### TEXT UNDER STUDY
- - - - - - -
American film director (1891–1971)

Burton Fred Gillett (October 15, 1891 – December 28, 1971) was an American director of animated films. He is particularly noted for his direction of early Mickey Mouse and Silly Symphony cartoons for Walt Disney Productions.

After a couple jobs as a newspaper cartoonist, Gillett entered the animated cartoon industry during its early beginnings in New York. He animated popular characters like Mutt and Jeff, Koko the Clown, Krazy Kat, and Felix the Cat with a variety of pioneer cartoonists. At one point he briefly ran his own studio, Associated Animators. Gillett moved to Los Angeles was recruited as an animator at Disney, eventually being promoted to layout artist and after as one of Disney's first dedicated directors.

Gillett was offered a job at The Van Beuren Corporation to supervise the entire operation of its cartoon facility and upgrade its output to compete with Disney. This stint came with multiple production issues from Gillett's alleged arrogance and erratic direction methods, which brought on some of the earliest union activity in the animation industry until the studio closed in 1936. After another directorial stint at Disney, among a couple other short jobs, Gillett left the animation industry in 1939.

Gillett's most famous contributions to animation were for Disney, particularly on the 1932 short film Flowers and Trees and the 1933 short film Three Little Pigs. Both films won the Academy Award for Best Animated Short Film and were selected for inclusion in the National Film Registry.

==Early life==
Born in Elmira, New York to Lewis Martin Gillett and Fra McClure, Gillett moved to Pennsylvania during his high school years, where his early artistic contributions included multiple issues in the amateur artists page of Judge magazine, one of which won him a prize in a drawing contest. Subsequently, Gillett traveled to New York to study at the Art Students League. The 1910 U.S. Census lists him as living in both Connellsville, Pennsylvania and New York City, working as a cashier for a lumber company.

==Career==

=== Early career ===
Burt Gillett started his creative career contributing cartoons to The Connellsville News, then became the head of the Newburgh Daily News' art department in 1912. Gillett moved careers from newspaper cartooning to animation in 1918 when he was employed by the International Film Service, an early animation studio under the ownership of William Randolph Hearst and the supervision of Gregory La Cava. The studio had been formed in 1915 and first employed experienced animators Frank Moser and William Nolan. By July of the same year, the studio shut down, and Gillett relocated to The Mutt and Jeff Film Company, headed by Charles Bowers, with animation veteran Raoul Barré joining soon after, causing the studio to be renamed Barré-Bowers. Gillett had been hired among a group of notable co-workers like Jack King, Izzy Klein, Walter Lantz, Ben Sharpsteen and Vernon Stallings. He switched between these two jobs in brief periods, working at Hearst's reopened studio in 1919 and moving back to the old Barré-Bowers studio in 1921 after IFS shut its doors. Barré-Bowers studio was renamed Jefferson Film Corporation, supervised by Dick Friel, then Gillett briefly assumed directorial duties before the studio shuttered in 1922.
- - - - - - -
### INFORMATION PROVIDED
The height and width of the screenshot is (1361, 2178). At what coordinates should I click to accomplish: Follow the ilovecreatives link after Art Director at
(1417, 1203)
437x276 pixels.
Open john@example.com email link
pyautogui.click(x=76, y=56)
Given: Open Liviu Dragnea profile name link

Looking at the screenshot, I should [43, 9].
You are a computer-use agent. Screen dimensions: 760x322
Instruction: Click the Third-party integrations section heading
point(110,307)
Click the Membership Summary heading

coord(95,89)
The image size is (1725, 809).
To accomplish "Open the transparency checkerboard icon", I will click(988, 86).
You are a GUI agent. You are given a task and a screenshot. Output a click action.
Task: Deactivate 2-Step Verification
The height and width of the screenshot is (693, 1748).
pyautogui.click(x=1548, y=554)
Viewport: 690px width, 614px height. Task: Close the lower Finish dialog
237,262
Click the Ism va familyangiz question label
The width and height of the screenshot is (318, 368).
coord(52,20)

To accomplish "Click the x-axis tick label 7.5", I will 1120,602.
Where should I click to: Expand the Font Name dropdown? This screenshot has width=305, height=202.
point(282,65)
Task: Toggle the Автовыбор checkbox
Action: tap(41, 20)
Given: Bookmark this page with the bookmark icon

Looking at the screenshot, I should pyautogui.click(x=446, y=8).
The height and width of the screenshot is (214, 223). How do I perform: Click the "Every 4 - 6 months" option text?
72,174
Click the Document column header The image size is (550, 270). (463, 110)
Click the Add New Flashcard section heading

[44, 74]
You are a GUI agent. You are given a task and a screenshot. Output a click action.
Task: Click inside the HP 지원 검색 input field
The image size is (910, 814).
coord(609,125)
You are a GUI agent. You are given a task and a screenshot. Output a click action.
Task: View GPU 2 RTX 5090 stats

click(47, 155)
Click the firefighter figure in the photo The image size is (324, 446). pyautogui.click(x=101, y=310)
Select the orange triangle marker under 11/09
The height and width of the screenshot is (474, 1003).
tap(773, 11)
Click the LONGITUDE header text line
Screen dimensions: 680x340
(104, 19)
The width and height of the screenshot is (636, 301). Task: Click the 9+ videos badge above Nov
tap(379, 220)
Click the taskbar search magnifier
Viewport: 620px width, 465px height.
- - - - - - -
### EXERCISE A
From the Burt Gillett biography, list every notable co-worker named as hired alongside Gillett at the Barré-Bowers studio.
### EXERCISE B
Proceed with the Burt Gillett biography, picking up right after its final sentence.
The material is not needed for this work.

### REPLY A
Jack King, Izzy Klein, Walter Lantz, Ben Sharpsteen, Vernon Stallings

### REPLY B
Gillett found himself at Max Fleischer's cartoon studio, animating on Out of the Inkwell cartoons with Koko the Clown. Subsequently, in 1925 Gillett formed his own studio, named Associated Animators, with veteran New York animators Ben Harrison, Manny Gould, and Dick Huemer serving as partners. The independent studio produced 26 cartoons, then shut down in mid-1926, leading Gillett to join Pat Sullivan's studio to work on Felix the Cat cartoons.

=== Walt Disney Studio ===

The Shindig, a 1930 Mickey Mouse cartoon directed by an uncredited Burt Gillett.

In 1929, Gillett joined the Walt Disney Studio where he started out primarily animating and soon after laying out scenes on Mickey Mouse cartoon shorts. At this point, Ub Iwerks was the only experienced animator on staff. Walt Disney visited New York City with the goal of hiring more experienced staff. The first notable animator hired this way was Ben Sharpsteen, a veteran of the Fleischer Studios. A visit by Disney to the studio of Pat Sullivan resulted in Disney hiring Gillett, the second New York animator to be hired. He started working for Disney in April, 1929.

The move of the two New Yorkers to the studio coincided with a significant change in the way the staff functioned. Up to 1929, Walt Disney had been the de facto director of most of the studio's films, but now he was pulling back and establishing new directors. Gillett soon moved into the "music room" (the director's office). The division of responsibilities between them was still, however, informal and somewhat unclear. Disney did not hesitate to intervene and criticize Gillett in front of fellow staff members.

By the Summer of 1929, Iwerks and Gillett were the primary directors of the studio. Iwerks was tasked with directing the Silly Symphonies shorts, and Gillett directed the Mickey Mouse shorts as early as Mickey's Choo Choo. The Gillett-directed Mickey shorts The Chain Gang and The Picnic, released the following year, marked the earliest appearances of Pluto. The involvement of Disney himself in production details declined during this period. When Iwerks left the studio in 1930, Gillett assumed directorial duties of Silly Symphonies cartoons, starting with Cannibal Capers. Gillett was remembered by animators for his exuberant acting and enthusiasm when planning out shorts with staffers. He eventually directed the Academy Award winners Flowers and Trees and The Three Little Pigs, the former the earliest Disney short to employ Technicolor and the latter one of the earliest attempts at more defined character animation, and one most successful animated shorts of the 1930s.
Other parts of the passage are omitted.